Developement and Application of Constraint-Based Modeling Methods to Study Vulnerabilities Associated to Lipid Metabolism in Prostate Cancer

It is increasingly clear that significant alterations in the lipid profile of cancer cells accompany tumor progression and metastasis. These changes are induced by a metabolic reprogramming that enhances the malignant phenotype of cancer cells. In this context, genome-scale metabolic models (GEM) have emerged as a valuable platform to integrate different omic data to study cancer metabolism from a holistic perspective.

Here we present a constraint-based model-driven approach integrating transcriptomic data to study the metabolic profile of two clonal sub-populations from a prostate cancer cell line (PC-3): PC-3/M and PC-3/S, representing pre and post Epithelial-Mesenchimal-Transition stages. This model-driven analysis and experimental validations unveiled a marked metabolic reprogramming in long-chain fatty acids metabolism.

While PC-3/M cells showed an enhanced entry of long-chain fatty acids into the mitochondria, PC-3/S cells used this pool as precursors of eicosanoid metabolism. This metabolic reprogramming endows PC-3/M cells with augmented energy metabolism for fast proliferation and PC-3/S cells with increased eicosanoid production impacting angiogenesis, cell adhesion and invasion.

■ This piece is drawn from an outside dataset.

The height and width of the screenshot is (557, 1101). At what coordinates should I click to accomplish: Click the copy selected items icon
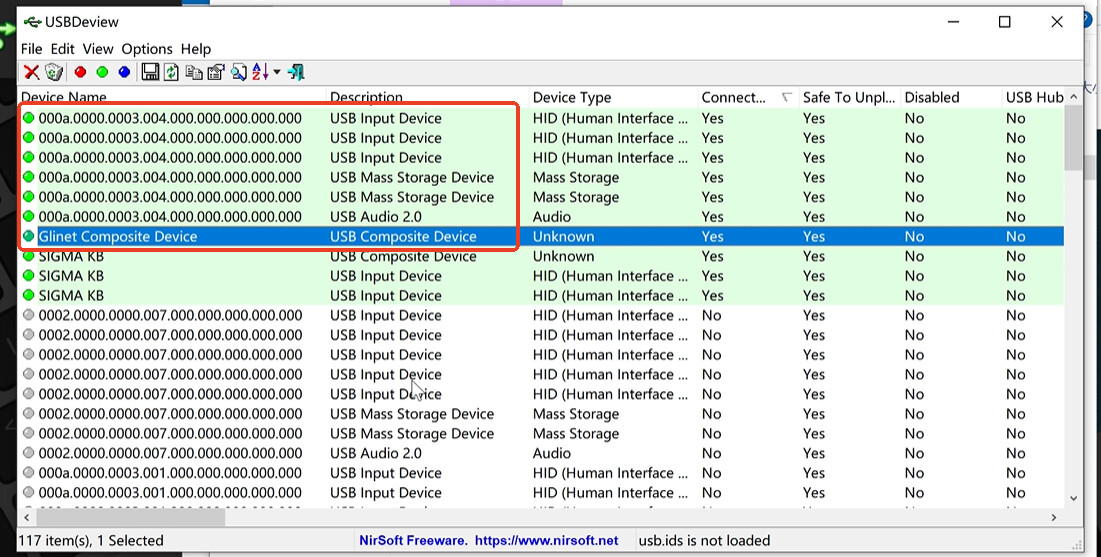pos(194,72)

These findings highlight the relevance of lipid metabolism in cancer development and progression. However, lipid-associated pathways are poorly annotated in human GEMs which limits the use of this tool. To overcome this limitation, we developed an algorithm-based metabolic network building method to enrich existing GEMs with lipid-associated pathways. This algorithm was applied in the study of the metabolic profile of another prostate cancer cell line (DU145) in response to a chronic exposure to different endocrine disruptors inducing malignancy and alterations in the lipid profile. The resulting lipid-enriched GEM covered 98% of the altered lipids compared to only 5% in the original model. Thus, this approach improves lipidomic data integration into GEM reconstructions, enabling a more in-depth study of the mechanisms underlying diseases with a strong metabolic component such as cancer.